(Collected data)
————————
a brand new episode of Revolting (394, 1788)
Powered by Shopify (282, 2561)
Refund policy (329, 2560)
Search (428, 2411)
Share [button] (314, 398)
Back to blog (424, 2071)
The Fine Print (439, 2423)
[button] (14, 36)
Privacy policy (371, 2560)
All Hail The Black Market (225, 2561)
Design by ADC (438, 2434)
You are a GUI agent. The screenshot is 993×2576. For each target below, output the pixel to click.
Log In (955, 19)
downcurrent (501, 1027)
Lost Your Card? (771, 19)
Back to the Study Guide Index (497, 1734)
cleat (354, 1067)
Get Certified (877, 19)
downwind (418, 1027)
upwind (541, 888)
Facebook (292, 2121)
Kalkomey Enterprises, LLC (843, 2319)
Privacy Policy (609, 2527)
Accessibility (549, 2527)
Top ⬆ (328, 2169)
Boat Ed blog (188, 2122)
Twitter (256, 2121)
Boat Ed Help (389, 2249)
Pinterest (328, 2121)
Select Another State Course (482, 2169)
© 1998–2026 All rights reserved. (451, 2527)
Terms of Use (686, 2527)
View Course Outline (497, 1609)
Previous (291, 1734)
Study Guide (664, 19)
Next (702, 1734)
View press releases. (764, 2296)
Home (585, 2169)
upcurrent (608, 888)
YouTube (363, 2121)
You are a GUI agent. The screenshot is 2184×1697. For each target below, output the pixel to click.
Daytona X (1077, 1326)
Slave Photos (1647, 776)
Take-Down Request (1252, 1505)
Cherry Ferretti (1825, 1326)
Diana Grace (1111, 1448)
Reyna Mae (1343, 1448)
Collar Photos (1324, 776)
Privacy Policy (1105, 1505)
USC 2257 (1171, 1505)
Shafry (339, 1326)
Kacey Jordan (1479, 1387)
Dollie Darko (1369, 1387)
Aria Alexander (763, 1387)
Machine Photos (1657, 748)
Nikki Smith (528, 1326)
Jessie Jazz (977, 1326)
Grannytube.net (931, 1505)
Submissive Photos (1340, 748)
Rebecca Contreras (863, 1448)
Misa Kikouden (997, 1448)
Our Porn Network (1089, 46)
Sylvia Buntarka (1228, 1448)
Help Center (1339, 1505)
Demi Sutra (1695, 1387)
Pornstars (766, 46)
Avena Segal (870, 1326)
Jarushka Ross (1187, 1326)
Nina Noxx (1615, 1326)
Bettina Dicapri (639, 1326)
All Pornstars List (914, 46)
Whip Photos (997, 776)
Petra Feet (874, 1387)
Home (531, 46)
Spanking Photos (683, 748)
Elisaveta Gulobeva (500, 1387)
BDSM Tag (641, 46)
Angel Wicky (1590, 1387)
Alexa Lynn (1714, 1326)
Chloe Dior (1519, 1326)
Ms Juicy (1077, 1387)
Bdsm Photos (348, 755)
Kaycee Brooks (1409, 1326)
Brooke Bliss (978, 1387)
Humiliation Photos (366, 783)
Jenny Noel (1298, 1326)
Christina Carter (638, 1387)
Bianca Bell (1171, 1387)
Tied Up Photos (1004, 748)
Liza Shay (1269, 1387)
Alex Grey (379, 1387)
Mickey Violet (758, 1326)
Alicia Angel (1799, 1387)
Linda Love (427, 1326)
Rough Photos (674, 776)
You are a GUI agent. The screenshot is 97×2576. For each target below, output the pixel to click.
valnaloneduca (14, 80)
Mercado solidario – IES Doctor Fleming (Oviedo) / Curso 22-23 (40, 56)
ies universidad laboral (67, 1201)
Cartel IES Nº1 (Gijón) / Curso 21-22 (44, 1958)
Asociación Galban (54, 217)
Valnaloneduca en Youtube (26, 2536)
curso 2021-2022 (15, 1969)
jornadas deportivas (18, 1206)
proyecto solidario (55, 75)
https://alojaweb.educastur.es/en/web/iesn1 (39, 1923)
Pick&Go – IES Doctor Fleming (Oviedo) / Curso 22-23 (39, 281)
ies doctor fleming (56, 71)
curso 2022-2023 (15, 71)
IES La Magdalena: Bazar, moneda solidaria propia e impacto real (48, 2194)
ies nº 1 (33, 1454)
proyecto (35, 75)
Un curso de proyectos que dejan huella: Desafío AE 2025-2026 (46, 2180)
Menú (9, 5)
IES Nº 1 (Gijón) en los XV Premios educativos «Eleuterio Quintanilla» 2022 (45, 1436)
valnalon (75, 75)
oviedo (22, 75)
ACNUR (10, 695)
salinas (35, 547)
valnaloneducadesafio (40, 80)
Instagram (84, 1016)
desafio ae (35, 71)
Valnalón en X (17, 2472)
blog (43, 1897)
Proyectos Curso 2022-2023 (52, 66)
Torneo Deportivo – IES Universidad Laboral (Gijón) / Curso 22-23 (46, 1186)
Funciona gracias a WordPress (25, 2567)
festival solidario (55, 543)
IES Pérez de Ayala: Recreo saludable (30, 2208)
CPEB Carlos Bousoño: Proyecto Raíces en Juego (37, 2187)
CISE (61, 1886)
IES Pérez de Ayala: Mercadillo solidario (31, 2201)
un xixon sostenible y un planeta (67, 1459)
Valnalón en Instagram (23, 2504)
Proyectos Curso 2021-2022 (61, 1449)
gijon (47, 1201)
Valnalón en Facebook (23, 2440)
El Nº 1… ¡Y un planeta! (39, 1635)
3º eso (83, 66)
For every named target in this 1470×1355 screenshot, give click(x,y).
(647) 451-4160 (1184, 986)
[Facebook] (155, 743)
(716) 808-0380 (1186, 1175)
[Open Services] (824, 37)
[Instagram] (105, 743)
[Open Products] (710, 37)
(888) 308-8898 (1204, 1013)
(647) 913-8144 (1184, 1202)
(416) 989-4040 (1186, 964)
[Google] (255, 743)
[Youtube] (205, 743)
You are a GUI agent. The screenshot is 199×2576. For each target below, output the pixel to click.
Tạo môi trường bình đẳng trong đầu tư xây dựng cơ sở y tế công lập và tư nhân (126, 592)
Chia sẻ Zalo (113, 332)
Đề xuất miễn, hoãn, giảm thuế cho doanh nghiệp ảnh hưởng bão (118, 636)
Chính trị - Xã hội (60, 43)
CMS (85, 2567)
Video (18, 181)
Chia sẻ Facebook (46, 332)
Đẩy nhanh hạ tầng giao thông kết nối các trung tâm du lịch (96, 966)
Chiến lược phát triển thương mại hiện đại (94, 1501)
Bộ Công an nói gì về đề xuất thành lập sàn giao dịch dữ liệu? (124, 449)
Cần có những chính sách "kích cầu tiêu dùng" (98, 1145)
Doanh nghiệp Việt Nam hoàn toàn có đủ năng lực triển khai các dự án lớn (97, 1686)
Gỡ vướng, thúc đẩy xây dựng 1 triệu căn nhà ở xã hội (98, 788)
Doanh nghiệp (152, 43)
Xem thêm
————————
__WORK INSTRUCTION__: Write each record out again exactly.

__REPLY TO THE TASK__:
a brand new episode of Revolting (394, 1788)
Powered by Shopify (282, 2561)
Refund policy (329, 2560)
Search (428, 2411)
Share [button] (314, 398)
Back to blog (424, 2071)
The Fine Print (439, 2423)
[button] (14, 36)
Privacy policy (371, 2560)
All Hail The Black Market (225, 2561)
Design by ADC (438, 2434)
You are a GUI agent. The screenshot is 993×2576. For each target below, output the pixel to click.
Log In (955, 19)
downcurrent (501, 1027)
Lost Your Card? (771, 19)
Back to the Study Guide Index (497, 1734)
cleat (354, 1067)
Get Certified (877, 19)
downwind (418, 1027)
upwind (541, 888)
Facebook (292, 2121)
Kalkomey Enterprises, LLC (843, 2319)
Privacy Policy (609, 2527)
Accessibility (549, 2527)
Top ⬆ (328, 2169)
Boat Ed blog (188, 2122)
Twitter (256, 2121)
Boat Ed Help (389, 2249)
Pinterest (328, 2121)
Select Another State Course (482, 2169)
© 1998–2026 All rights reserved. (451, 2527)
Terms of Use (686, 2527)
View Course Outline (497, 1609)
Previous (291, 1734)
Study Guide (664, 19)
Next (702, 1734)
View press releases. (764, 2296)
Home (585, 2169)
upcurrent (608, 888)
YouTube (363, 2121)
You are a GUI agent. The screenshot is 2184×1697. For each target below, output the pixel to click.
Daytona X (1077, 1326)
Slave Photos (1647, 776)
Take-Down Request (1252, 1505)
Cherry Ferretti (1825, 1326)
Diana Grace (1111, 1448)
Reyna Mae (1343, 1448)
Collar Photos (1324, 776)
Privacy Policy (1105, 1505)
USC 2257 (1171, 1505)
Shafry (339, 1326)
Kacey Jordan (1479, 1387)
Dollie Darko (1369, 1387)
Aria Alexander (763, 1387)
Machine Photos (1657, 748)
Nikki Smith (528, 1326)
Jessie Jazz (977, 1326)
Grannytube.net (931, 1505)
Submissive Photos (1340, 748)
Rebecca Contreras (863, 1448)
Misa Kikouden (997, 1448)
Our Porn Network (1089, 46)
Sylvia Buntarka (1228, 1448)
Help Center (1339, 1505)
Demi Sutra (1695, 1387)
Pornstars (766, 46)
Avena Segal (870, 1326)
Jarushka Ross (1187, 1326)
Nina Noxx (1615, 1326)
Bettina Dicapri (639, 1326)
All Pornstars List (914, 46)
Whip Photos (997, 776)
Petra Feet (874, 1387)
Home (531, 46)
Spanking Photos (683, 748)
Elisaveta Gulobeva (500, 1387)
BDSM Tag (641, 46)
Angel Wicky (1590, 1387)
Alexa Lynn (1714, 1326)
Chloe Dior (1519, 1326)
Ms Juicy (1077, 1387)
Bdsm Photos (348, 755)
Kaycee Brooks (1409, 1326)
Brooke Bliss (978, 1387)
Humiliation Photos (366, 783)
Jenny Noel (1298, 1326)
Christina Carter (638, 1387)
Bianca Bell (1171, 1387)
Tied Up Photos (1004, 748)
Liza Shay (1269, 1387)
Alex Grey (379, 1387)
Mickey Violet (758, 1326)
Alicia Angel (1799, 1387)
Linda Love (427, 1326)
Rough Photos (674, 776)
You are a GUI agent. The screenshot is 97×2576. For each target below, output the pixel to click.
valnaloneduca (14, 80)
Mercado solidario – IES Doctor Fleming (Oviedo) / Curso 22-23 (40, 56)
ies universidad laboral (67, 1201)
Cartel IES Nº1 (Gijón) / Curso 21-22 (44, 1958)
Asociación Galban (54, 217)
Valnaloneduca en Youtube (26, 2536)
curso 2021-2022 (15, 1969)
jornadas deportivas (18, 1206)
proyecto solidario (55, 75)
https://alojaweb.educastur.es/en/web/iesn1 (39, 1923)
Pick&Go – IES Doctor Fleming (Oviedo) / Curso 22-23 (39, 281)
ies doctor fleming (56, 71)
curso 2022-2023 (15, 71)
IES La Magdalena: Bazar, moneda solidaria propia e impacto real (48, 2194)
ies nº 1 (33, 1454)
proyecto (35, 75)
Un curso de proyectos que dejan huella: Desafío AE 2025-2026 (46, 2180)
Menú (9, 5)
IES Nº 1 (Gijón) en los XV Premios educativos «Eleuterio Quintanilla» 2022 (45, 1436)
valnalon (75, 75)
oviedo (22, 75)
ACNUR (10, 695)
salinas (35, 547)
valnaloneducadesafio (40, 80)
Instagram (84, 1016)
desafio ae (35, 71)
Valnalón en X (17, 2472)
blog (43, 1897)
Proyectos Curso 2022-2023 (52, 66)
Torneo Deportivo – IES Universidad Laboral (Gijón) / Curso 22-23 (46, 1186)
Funciona gracias a WordPress (25, 2567)
festival solidario (55, 543)
IES Pérez de Ayala: Recreo saludable (30, 2208)
CPEB Carlos Bousoño: Proyecto Raíces en Juego (37, 2187)
CISE (61, 1886)
IES Pérez de Ayala: Mercadillo solidario (31, 2201)
un xixon sostenible y un planeta (67, 1459)
Valnalón en Instagram (23, 2504)
Proyectos Curso 2021-2022 (61, 1449)
gijon (47, 1201)
Valnalón en Facebook (23, 2440)
El Nº 1… ¡Y un planeta! (39, 1635)
3º eso (83, 66)
For every named target in this 1470×1355 screenshot, give click(x,y).
(647) 451-4160 (1184, 986)
[Facebook] (155, 743)
(716) 808-0380 (1186, 1175)
[Open Services] (824, 37)
[Instagram] (105, 743)
[Open Products] (710, 37)
(888) 308-8898 (1204, 1013)
(647) 913-8144 (1184, 1202)
(416) 989-4040 (1186, 964)
[Google] (255, 743)
[Youtube] (205, 743)
You are a GUI agent. The screenshot is 199×2576. For each target below, output the pixel to click.
Tạo môi trường bình đẳng trong đầu tư xây dựng cơ sở y tế công lập và tư nhân (126, 592)
Chia sẻ Zalo (113, 332)
Đề xuất miễn, hoãn, giảm thuế cho doanh nghiệp ảnh hưởng bão (118, 636)
Chính trị - Xã hội (60, 43)
CMS (85, 2567)
Video (18, 181)
Chia sẻ Facebook (46, 332)
Đẩy nhanh hạ tầng giao thông kết nối các trung tâm du lịch (96, 966)
Chiến lược phát triển thương mại hiện đại (94, 1501)
Bộ Công an nói gì về đề xuất thành lập sàn giao dịch dữ liệu? (124, 449)
Cần có những chính sách "kích cầu tiêu dùng" (98, 1145)
Doanh nghiệp Việt Nam hoàn toàn có đủ năng lực triển khai các dự án lớn (97, 1686)
Gỡ vướng, thúc đẩy xây dựng 1 triệu căn nhà ở xã hội (98, 788)
Doanh nghiệp (152, 43)
Xem thêm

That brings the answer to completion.